Değerli kardeşim,

Kişinin hayatını koruması ve ona zarar verecek şeylerden uzak durması farzdır.

İnsanın hastalandığı zaman tedavi olma hakkı, hatta görevi vardır. Çünkü beden bir emânettir. İbadetlerin ve diğer bir takım İslâmî emir ve yasakların eksiksiz yapılabilmesi bedenin sağlıklı olmasını gerektirir. Korunulmasına rağmen hastalık olursa mü’minin tedavi olması gerekir. Çünkü Hz. Peygamber (asm);

“Ey Allah’ın kulları tedavi olunuz.” buyurmuştur (1).

Tedavi olmanın kapsamına ilâç kullanmak, yarayı ameliyatla temizlemek girdiği gibi gerektiğinde kan nakli, bir uzvun kesilmesi ya da vücuttan ayrılması gereken bir uzvun çıkarılması gibi bütün tedavi yöntemleri girer.
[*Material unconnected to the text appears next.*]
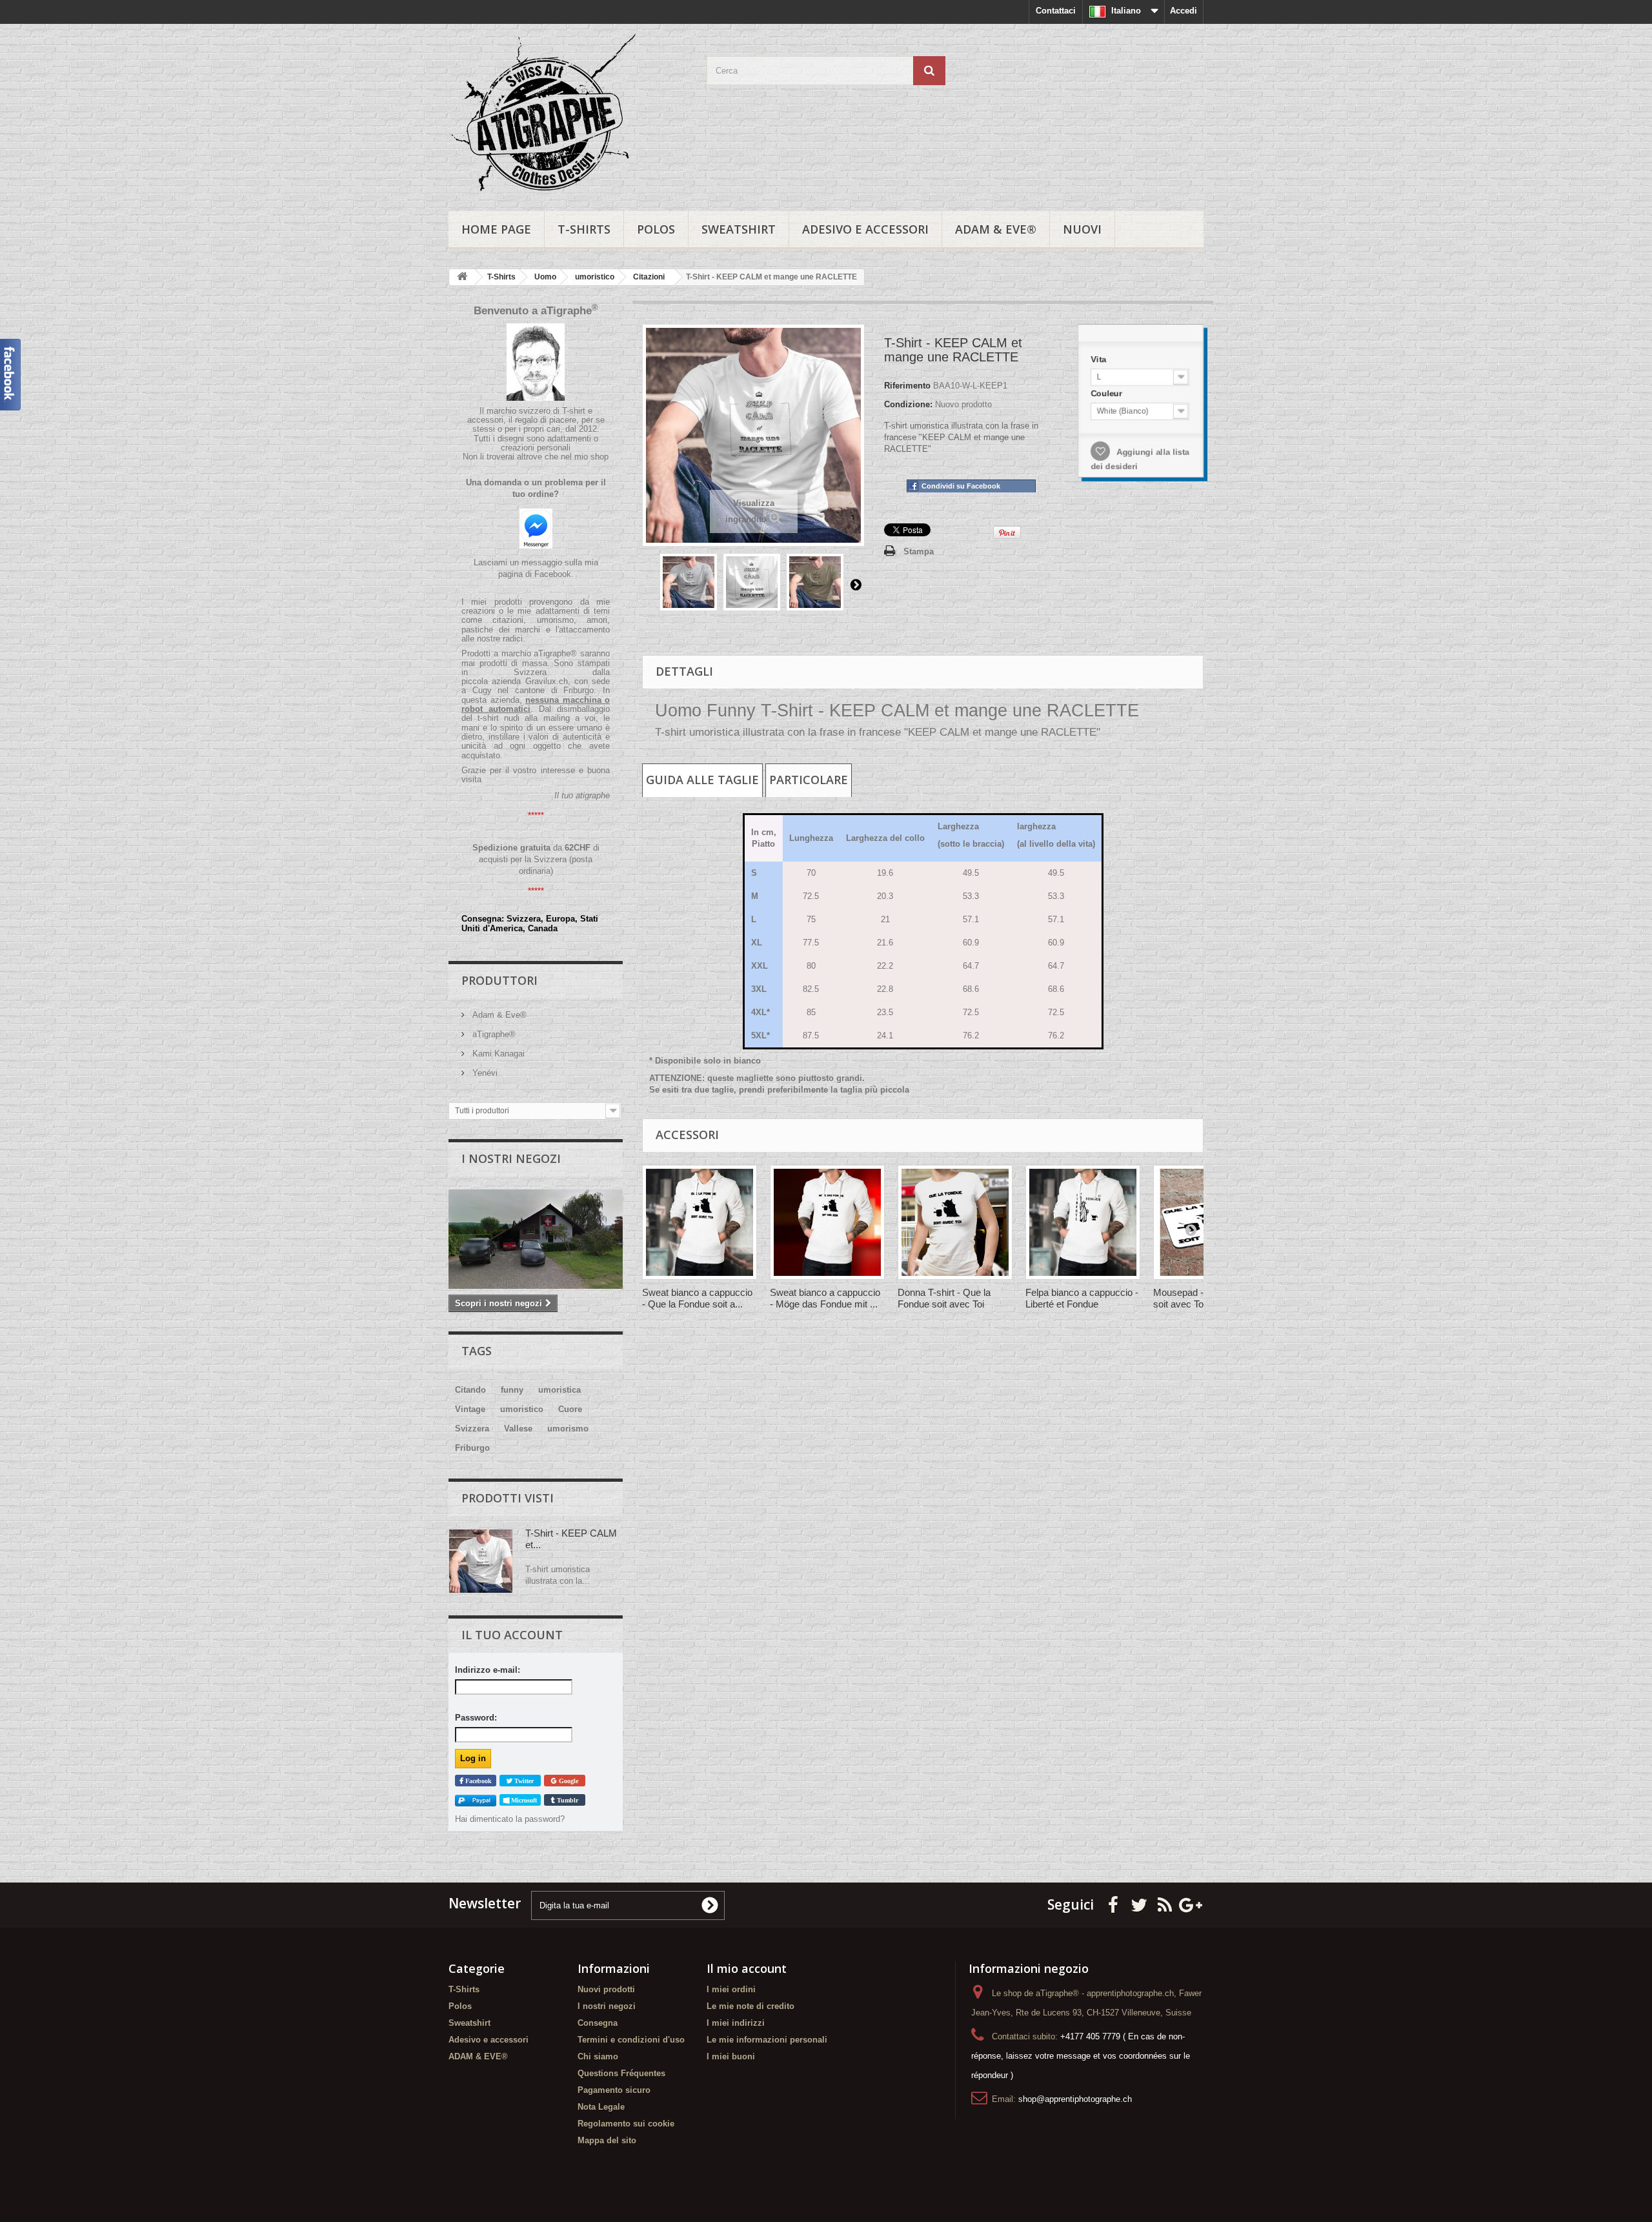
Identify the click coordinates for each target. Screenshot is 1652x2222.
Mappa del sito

Doktor böyle bir operasyon sırasında hastanın, ihtiyaç kadar olan mahrem yerlerine bakabilir. Ancak kadınlar için bu konuda imkân ölçüsünde bayan doktor ve hemşirelerden yararlanılması asıldır. Çünkü Hz. Peygamber (asm)’in bu konuda çeşitli uyarıları vardır.Hz. Peygamber (asm)’e ashabı kiram;

“Ey Allah’ın elçisi, bizden birimiz tek başımıza bulunduğumuzda da mı örtünmeye dikkat edeceğiz?” diye sorunca, o şöyle cevap vermiştir:

“Şüphesiz Allah, kendisinden utanılmaya daha layıktır.” (2).

Bir defasında Rasûlüllah (asm) zekât develerinin bulunduğu yere gitmişti. Çobanın güneşte soyunmuş olduğunu görünce, onu görevden azletti ve şöyle buyurdu: “Hayası olmayan kimse bizim işimizde çalışmasın.” (3)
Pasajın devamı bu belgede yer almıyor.